[Collected data]
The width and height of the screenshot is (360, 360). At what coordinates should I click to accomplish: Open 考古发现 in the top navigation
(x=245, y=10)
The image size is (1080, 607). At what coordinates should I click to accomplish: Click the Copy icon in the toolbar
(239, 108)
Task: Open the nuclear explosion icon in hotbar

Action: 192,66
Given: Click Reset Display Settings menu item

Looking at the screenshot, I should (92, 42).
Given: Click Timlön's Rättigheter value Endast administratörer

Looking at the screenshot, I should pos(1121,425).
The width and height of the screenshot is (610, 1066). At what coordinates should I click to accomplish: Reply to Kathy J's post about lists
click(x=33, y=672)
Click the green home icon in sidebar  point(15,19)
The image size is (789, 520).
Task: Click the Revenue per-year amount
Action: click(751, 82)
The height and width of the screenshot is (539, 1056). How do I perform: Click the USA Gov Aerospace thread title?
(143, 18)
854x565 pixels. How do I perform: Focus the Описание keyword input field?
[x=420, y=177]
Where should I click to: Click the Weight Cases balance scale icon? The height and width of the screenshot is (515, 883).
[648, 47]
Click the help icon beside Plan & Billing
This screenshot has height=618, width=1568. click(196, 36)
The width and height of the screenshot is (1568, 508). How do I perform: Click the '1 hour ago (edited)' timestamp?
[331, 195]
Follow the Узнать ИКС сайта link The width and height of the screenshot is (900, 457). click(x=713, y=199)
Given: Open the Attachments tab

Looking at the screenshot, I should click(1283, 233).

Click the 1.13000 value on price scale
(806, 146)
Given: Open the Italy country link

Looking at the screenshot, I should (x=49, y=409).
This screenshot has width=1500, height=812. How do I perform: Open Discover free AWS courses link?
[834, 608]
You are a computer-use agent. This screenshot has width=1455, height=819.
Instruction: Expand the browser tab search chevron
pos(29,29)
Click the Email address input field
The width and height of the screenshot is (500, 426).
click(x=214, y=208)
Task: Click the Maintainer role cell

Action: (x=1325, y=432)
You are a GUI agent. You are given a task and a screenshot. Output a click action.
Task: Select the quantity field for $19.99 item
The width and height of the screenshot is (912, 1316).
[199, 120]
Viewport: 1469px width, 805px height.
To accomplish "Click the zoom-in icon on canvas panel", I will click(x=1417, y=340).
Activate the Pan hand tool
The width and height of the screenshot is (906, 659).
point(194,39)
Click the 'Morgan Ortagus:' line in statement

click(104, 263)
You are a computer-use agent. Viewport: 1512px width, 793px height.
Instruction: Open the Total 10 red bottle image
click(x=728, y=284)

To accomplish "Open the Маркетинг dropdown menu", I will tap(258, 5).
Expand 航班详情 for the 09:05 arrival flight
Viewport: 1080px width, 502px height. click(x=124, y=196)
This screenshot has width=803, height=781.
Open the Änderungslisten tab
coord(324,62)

» Exercise instructions: Where the data above reaches the line holding "This screenshot has width=1500, height=812.", begin printing, and stop after the line holding "Click the Email address input field". Each line must be reproduced exactly, with nothing else added.

» Result for this task:
This screenshot has width=1500, height=812. How do I perform: Open Discover free AWS courses link?
[834, 608]
You are a computer-use agent. This screenshot has width=1455, height=819.
Instruction: Expand the browser tab search chevron
pos(29,29)
Click the Email address input field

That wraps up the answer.